Ring homomorphism $\pi : \mathbb{Z}_b \to \mathbb{Z}_a$ if $a | b$

Question

Is the map

$$\pi : \mathbb{Z}/b\mathbb{Z} \to \mathbb{Z}/a\mathbb{Z},$$ where $\pi([k]_b) = [k]_a$ and $a|b$, a ring homomorphism?

I ask because in a set of notes I read, it was given that the map

$$\pi : \mathbb{Z}/p^n\mathbb{Z} \to \mathbb{Z}/p\mathbb{Z}$$

is a ring homomorphism since $p|p^n$, given by $\pi([a]_{p^n}) = [a]_p$.

I'm somewhat confused as to why this is the case. Can we simply map the elements of $\mathbb{Z}/p^n\mathbb{Z}$ to their corresponding residue classes in $\mathbb{Z}/p\mathbb{Z}$? What goes wrong if $a \nmid b$? It seems as if $[1]_b$ doesn't map to $[1]_a$ if we lack this condition but I'm not sure..

Answer 1

Use the third isomorphism theorem, since $a|b$ we have $(a)\supseteq (b)$ hence

$$\Bbb Z/(a)\cong\Bbb Z/(b)\bigg/(a)/(b)$$

So the reduction map is a well-defined ring map.

If there is no division then there is no inclusion of ideals, so there is no map down since the fourth isomorphism theorem tells you that the only ideals of $\Bbb Z/(n)$ are the $(m)/(n)$ with $m|n$ since this is the only case where $(m)\supseteq (n)$.

Answer 2

The function $\pi$ is well-defined if any only if $a\mid b$.

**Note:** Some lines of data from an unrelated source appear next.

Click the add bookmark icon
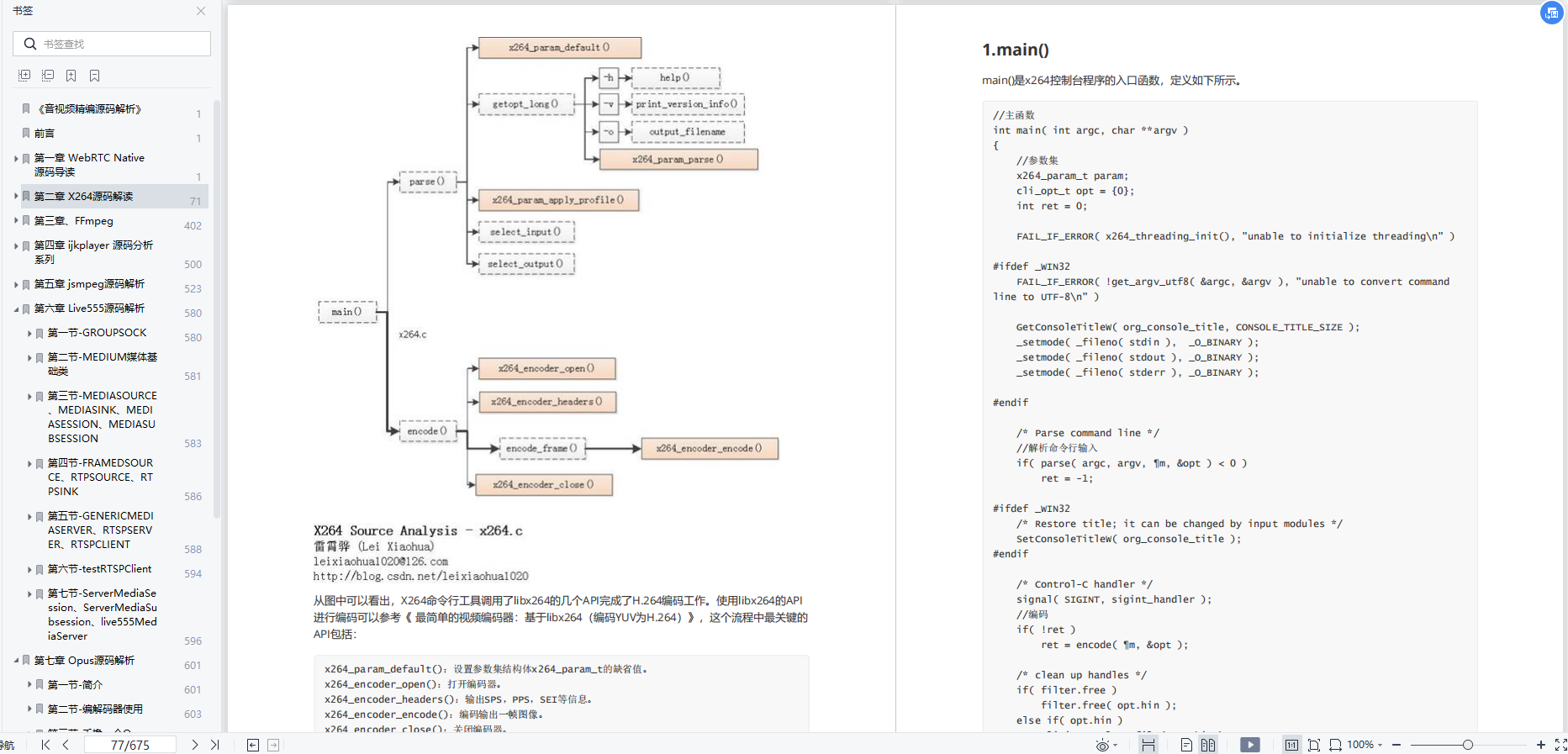 coord(71,76)
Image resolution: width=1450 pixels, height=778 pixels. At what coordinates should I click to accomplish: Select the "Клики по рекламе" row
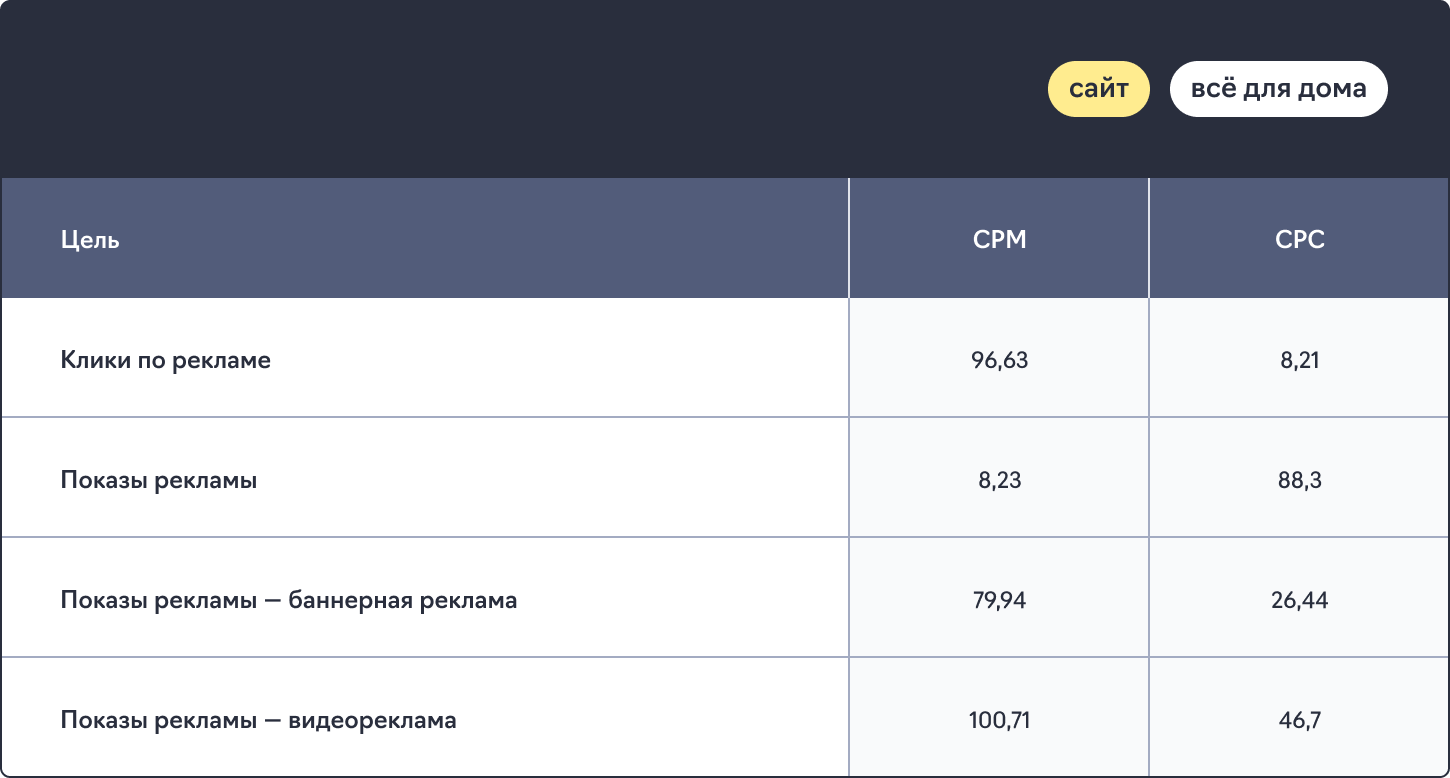[x=725, y=358]
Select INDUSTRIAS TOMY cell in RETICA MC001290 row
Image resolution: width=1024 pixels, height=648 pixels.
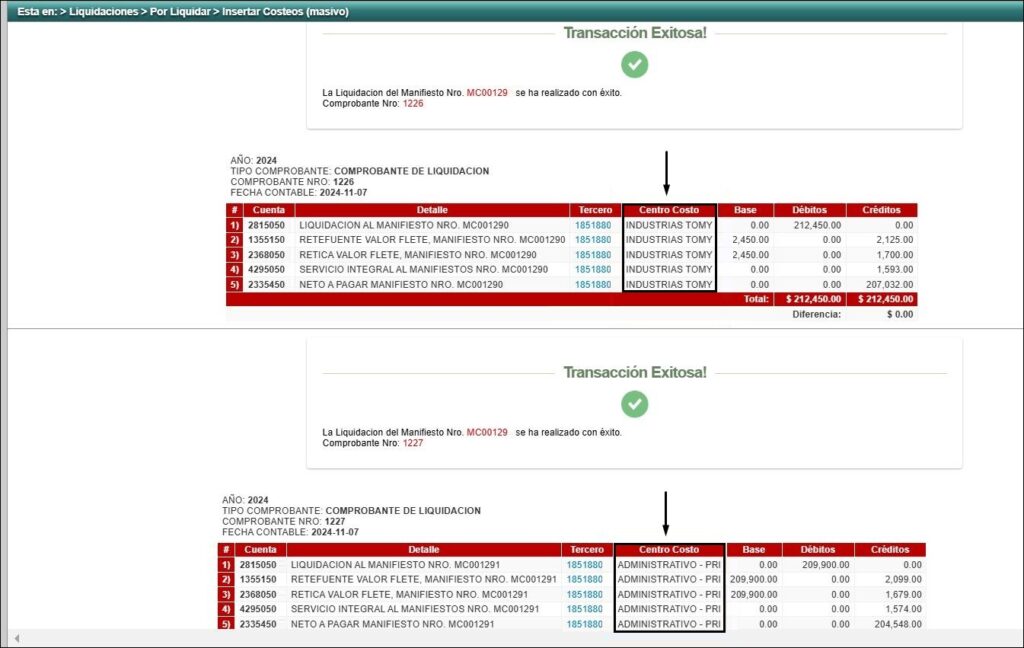[x=668, y=255]
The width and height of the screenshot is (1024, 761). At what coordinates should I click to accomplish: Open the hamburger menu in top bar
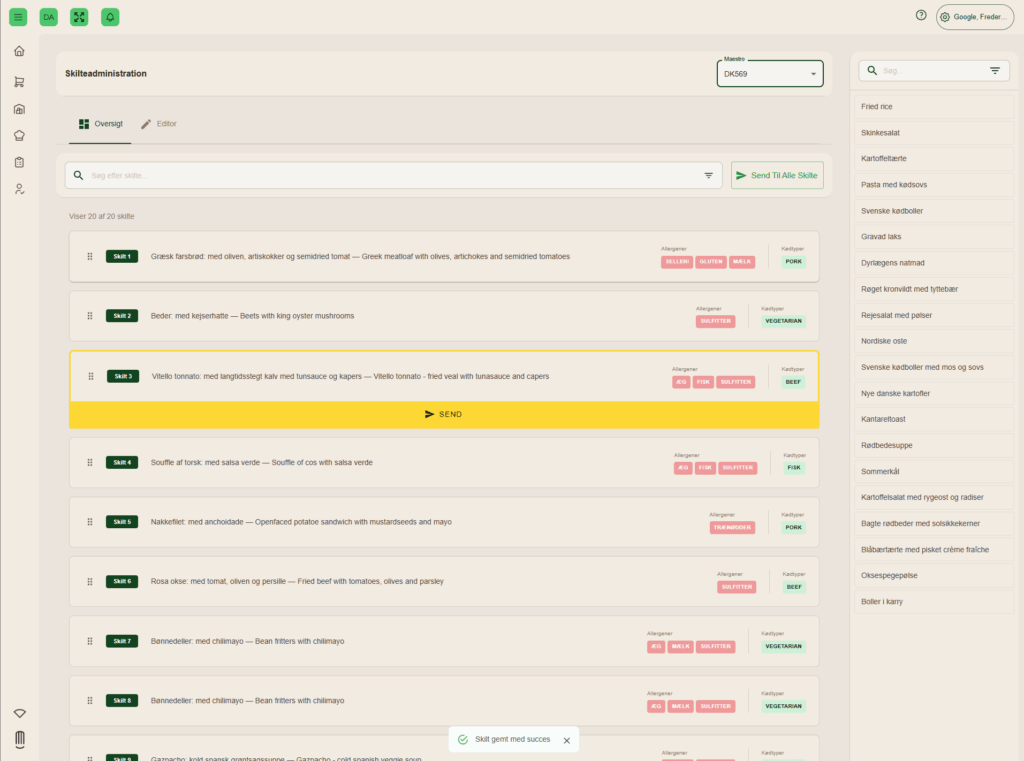18,17
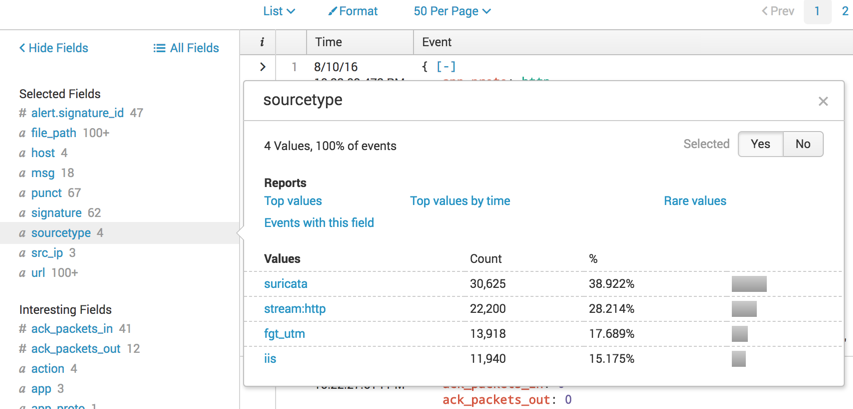Open the List view dropdown
Image resolution: width=853 pixels, height=409 pixels.
(279, 12)
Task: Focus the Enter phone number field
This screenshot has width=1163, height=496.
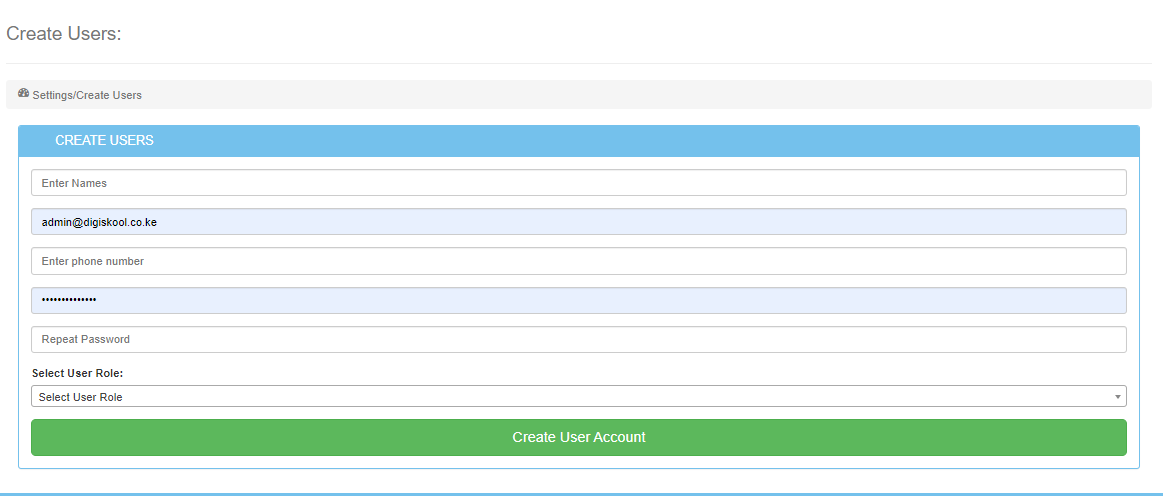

If $a\mid b$ and $[j]_b=[k]_b$ then $b\mid j-k$ and hence $a\mid j-k$, so $[j]_a=[k]_a$. So $\pi$ is a well-defined map.

On the other hand, if $a\not\mid b$ then $[0]_b=[b]_b$ but $[0]_a\neq [b]_a$, so $\pi$ is not a well-defined map.

Answer 3

Let R be a ring and let $I,J \subseteq R$ be ideals in $R$

For a map $R/I \to R/J$ which sends $r + I \to r + J$ to be well-defined we need that whenever $r_1 + \ I = r_2 + I$, then $r_1 + J = r_2 + J$, i.e that the value is independent of the choice of representative for the element you are evaluating. This is equivalent to saying that whenever $r_2 - r_1 \in I$, then $r_2 - r_1 \in J$, which in turn is equivalent to $I \subseteq J$.

In your example $R = \mathbb{Z}$ and $I = p^n\mathbb{Z} \subseteq p\mathbb{Z} = J$.

Also, any possible map $\mathbb{Z}/p^n\mathbb{Z} \to \mathbb{Z}/p\mathbb{Z}$ which sends the identity to the identity must be given as above.